The Safe Road to Epiphany Dan Shares his Story Hero Experience

By: Dan Kenkel in RTC Testimonials
on December 20th, 2021

When Genevieve invited me to participate in the Story Hero project, I gladly accepted her invitation.

I am a member of her Facebook community, and it is a place of safety and respect that allows for vulnerability to emerge as a community norm. This is important to the story.

On the Clubhouse app, I was asked to share a story. It was vulnerable and raw, and had been a story that was like a battered kite in my stormy head, blowing around in the form of feelings and images instead of words.

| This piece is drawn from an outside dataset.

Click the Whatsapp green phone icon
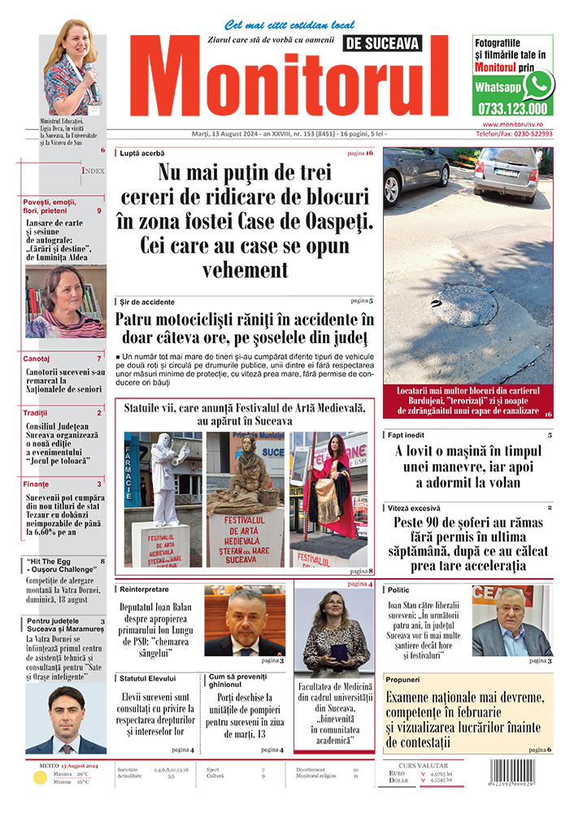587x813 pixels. pos(537,85)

Polyvagal theory points out that our stories follow our neuroceptive state. Our internal stories are highly steered by either cues of safety and social connection, or conversely, cues of threat and danger. Happily ever after, or fight and flight. Either way our neurocepting acts as a lens that filters our perception of experiencing the world.

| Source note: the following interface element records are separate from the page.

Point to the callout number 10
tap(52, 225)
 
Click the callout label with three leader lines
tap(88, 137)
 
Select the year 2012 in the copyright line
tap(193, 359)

The Safe Road to Epiphany Dan Shares his Story Hero Experience Dan

As I began, I had to voice my turbulent feelings for the first time. The safety in the group allowed me to tell my story as well as hear it for the first time as it was tumbling out of my mouth. I realized in the telling that my story had its roots in my trauma history, and that the story that had been swirling in my head was incongruent with my deeper, open-hearted, and now unveiled truth. I felt the gap between what I had internalized and what I knew to be genuine.

What I realized as I came to the end of my telling was that while my words still stuck to my trauma script, my soul saw it for what it was, and it just didn’t feel legitimate anymore. What emerged was a deeper, more authentic, and self-compassionate narrative. What began to rise felt like truth.

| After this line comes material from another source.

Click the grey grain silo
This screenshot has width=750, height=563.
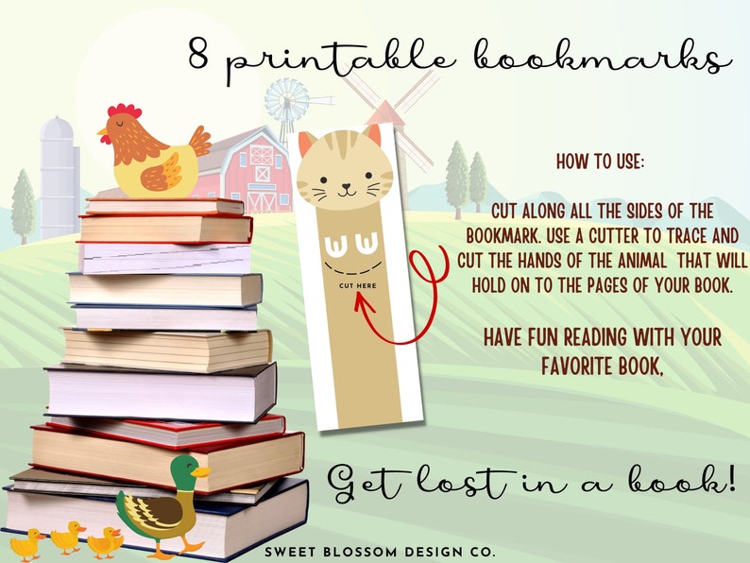click(x=59, y=175)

Afterward, Gen and Corey provided empathetic and supportive feedback that made me feel heard, but if I’m honest, their words were muted by the internal noise in my head that was trying to arrange my new perspective of my story into a framework that had been cast free from alarm, fear, danger, and shame.

Voicing my story in a safe and caring environment pushed me to actually materialize and contrive my feelings and thoughts into a story that I neither liked, or . . . deep down, even really believed. It was a profoundly transformative experience. I’m not even kidding. It was an epiphany.

Story follows state. In the telling of our internal narratives, sometimes, with a safe and empathetic group grounded in trust, we can be allowed to see the role that our internal threat sentinel plays in framing our stories, and how it can distort our more authentic truth. At least that was the case for me.

Thank you, Corey and Gen, for allowing me to be part of this project. I am not only truly grateful for this experience, but I’m also totally hooked on the process!!!